# temp monitor on .25 beta 10



## CaptNasty (Dec 4, 2005)

Hello,
I'm new to all this.  First home built. Done on a budget.  I'm tweaking a little with my video card to try and stetch it a little.  I'm using windows xp x64 so, the vGURU utility doesn't work.  I'll try it with ATITool.  I noticed on the home page that the screen shot (of beta 3) shows a temperature monitor and a graph.  I don't get either of these with my previous version (.24) or the upgraded beta version.  What do I do, if anything, to get to show up?
Also, is there a some sort of standard I can use to judge whether or not whatever increase in power I get is even worth overclocking?
Any help would be appreciated,
Cap
hopefully my specs will show up on the dropdown


----------



## john57 (Dec 5, 2005)

just go the the ssetting scrren and on that page there is a drop down window and then you select Temperature monitoring and check mark it to measure temperature.


----------



## CaptNasty (Dec 5, 2005)

I don't see the option under the settings drop down menu.  I see OC, Artifact Scanning, gamma control, Startup, 3-D Detection, and miscellaneous.  Also, the graph that I see on the home page with the screen shot is an ATITool logo.


----------



## john57 (Dec 5, 2005)

It seems that you are missing the LM63 monitoring chip on the card. ON ATITOOL I have the temperature and fan control in addition to the things you mention. That may be part of why your card is a LE version.
Go the miscellaneous and show the log file and it may show that it failed to find that chip.


----------



## CaptNasty (Dec 5, 2005)

Right, log file states that it can't find it: 

2005-12-03 01:27:17 ATITool v0.24 started.
2005-12-03 01:27:17 Detected GPU Chip: RV410 (5E4D), 8 Pipelines, 256 MB
2005-12-03 01:27:17 Temperature monitoring: chip not detected
2005-12-03 01:27:30 Profile 'Default' loaded. Clocks set to: 400.00 / 250.00	Gamma loaded
2005-12-03 01:27:46 Profile 'Default' loaded. Clocks set to: 400.00 / 250.00	Gamma loaded
2005-12-03 01:27:52 Find Max Core started...

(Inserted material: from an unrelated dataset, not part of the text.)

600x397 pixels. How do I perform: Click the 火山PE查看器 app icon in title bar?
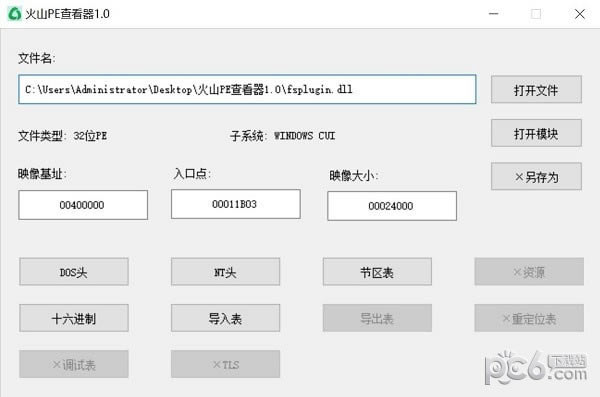point(15,13)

Next visit...Abit's forums. Thanks for the help. What about the last part of my question: Also, is there a some sort of standard I can use to judge whether or not whatever increase in power I get is even worth overclocking?


----------



## CaptNasty (Dec 5, 2005)

Weird...Everest home edition picks up a fan but no gpu temp either.  The card comes advertised as having temp monitor, fan speed adjusting, overclocking.  All said to be done with the the U-Guru software that comes with the card.  Of course this doesn't work with Windows XP x64.


----------